**Given information**:
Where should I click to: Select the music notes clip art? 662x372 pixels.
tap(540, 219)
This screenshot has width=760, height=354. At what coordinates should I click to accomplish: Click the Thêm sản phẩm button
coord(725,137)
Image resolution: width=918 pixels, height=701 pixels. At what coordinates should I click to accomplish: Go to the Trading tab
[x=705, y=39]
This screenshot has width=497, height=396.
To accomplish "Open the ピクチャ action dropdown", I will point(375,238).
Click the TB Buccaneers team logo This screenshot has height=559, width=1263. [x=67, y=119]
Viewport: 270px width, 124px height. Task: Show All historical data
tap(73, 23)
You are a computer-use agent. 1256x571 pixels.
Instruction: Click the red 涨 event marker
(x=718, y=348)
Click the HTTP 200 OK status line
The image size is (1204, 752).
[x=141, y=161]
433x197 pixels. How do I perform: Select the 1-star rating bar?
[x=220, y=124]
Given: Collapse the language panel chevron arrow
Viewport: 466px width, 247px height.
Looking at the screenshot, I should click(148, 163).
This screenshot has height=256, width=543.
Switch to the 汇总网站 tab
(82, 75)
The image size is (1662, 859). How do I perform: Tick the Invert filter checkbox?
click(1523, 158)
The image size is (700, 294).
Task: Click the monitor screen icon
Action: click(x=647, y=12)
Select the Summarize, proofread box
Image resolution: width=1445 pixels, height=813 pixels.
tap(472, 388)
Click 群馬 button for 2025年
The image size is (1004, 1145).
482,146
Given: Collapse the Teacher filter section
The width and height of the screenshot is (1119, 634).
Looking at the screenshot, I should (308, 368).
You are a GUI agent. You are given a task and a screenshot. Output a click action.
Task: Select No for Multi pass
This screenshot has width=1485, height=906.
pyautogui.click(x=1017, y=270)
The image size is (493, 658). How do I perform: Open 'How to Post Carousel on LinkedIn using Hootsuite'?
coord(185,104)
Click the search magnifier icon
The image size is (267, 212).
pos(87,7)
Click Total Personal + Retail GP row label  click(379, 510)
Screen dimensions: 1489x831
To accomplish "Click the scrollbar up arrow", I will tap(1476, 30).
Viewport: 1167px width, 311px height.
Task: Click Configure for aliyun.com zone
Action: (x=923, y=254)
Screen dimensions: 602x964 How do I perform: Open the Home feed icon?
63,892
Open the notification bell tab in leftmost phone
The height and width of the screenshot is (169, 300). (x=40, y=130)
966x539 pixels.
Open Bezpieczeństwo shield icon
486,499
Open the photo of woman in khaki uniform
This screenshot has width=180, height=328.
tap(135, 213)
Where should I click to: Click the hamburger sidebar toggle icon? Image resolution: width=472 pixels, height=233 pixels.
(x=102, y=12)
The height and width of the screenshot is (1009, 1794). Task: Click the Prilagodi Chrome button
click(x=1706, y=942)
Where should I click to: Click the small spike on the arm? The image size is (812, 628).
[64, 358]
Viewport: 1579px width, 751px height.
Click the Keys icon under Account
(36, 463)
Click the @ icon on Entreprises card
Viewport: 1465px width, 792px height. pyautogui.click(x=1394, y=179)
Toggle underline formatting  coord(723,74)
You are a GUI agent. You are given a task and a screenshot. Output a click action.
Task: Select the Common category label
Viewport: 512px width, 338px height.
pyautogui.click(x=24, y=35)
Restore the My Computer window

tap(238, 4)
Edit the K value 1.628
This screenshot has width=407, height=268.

**Aim**:
Rewrite the entries, starting at the first one and ending at the line that contains "[x=220, y=124]". Replace "screenshot" with "capture" and leave everything else unchanged.

**Task response**:
Where should I click to: Select the music notes clip art? 662x372 pixels.
tap(540, 219)
This capture has width=760, height=354. At what coordinates should I click to accomplish: Click the Thêm sản phẩm button
coord(725,137)
Image resolution: width=918 pixels, height=701 pixels. At what coordinates should I click to accomplish: Go to the Trading tab
[x=705, y=39]
This capture has width=497, height=396.
To accomplish "Open the ピクチャ action dropdown", I will point(375,238).
Click the TB Buccaneers team logo This capture has height=559, width=1263. [x=67, y=119]
Viewport: 270px width, 124px height. Task: Show All historical data
tap(73, 23)
You are a computer-use agent. 1256x571 pixels.
Instruction: Click the red 涨 event marker
(x=718, y=348)
Click the HTTP 200 OK status line
The image size is (1204, 752).
[x=141, y=161]
433x197 pixels. How do I perform: Select the 1-star rating bar?
[x=220, y=124]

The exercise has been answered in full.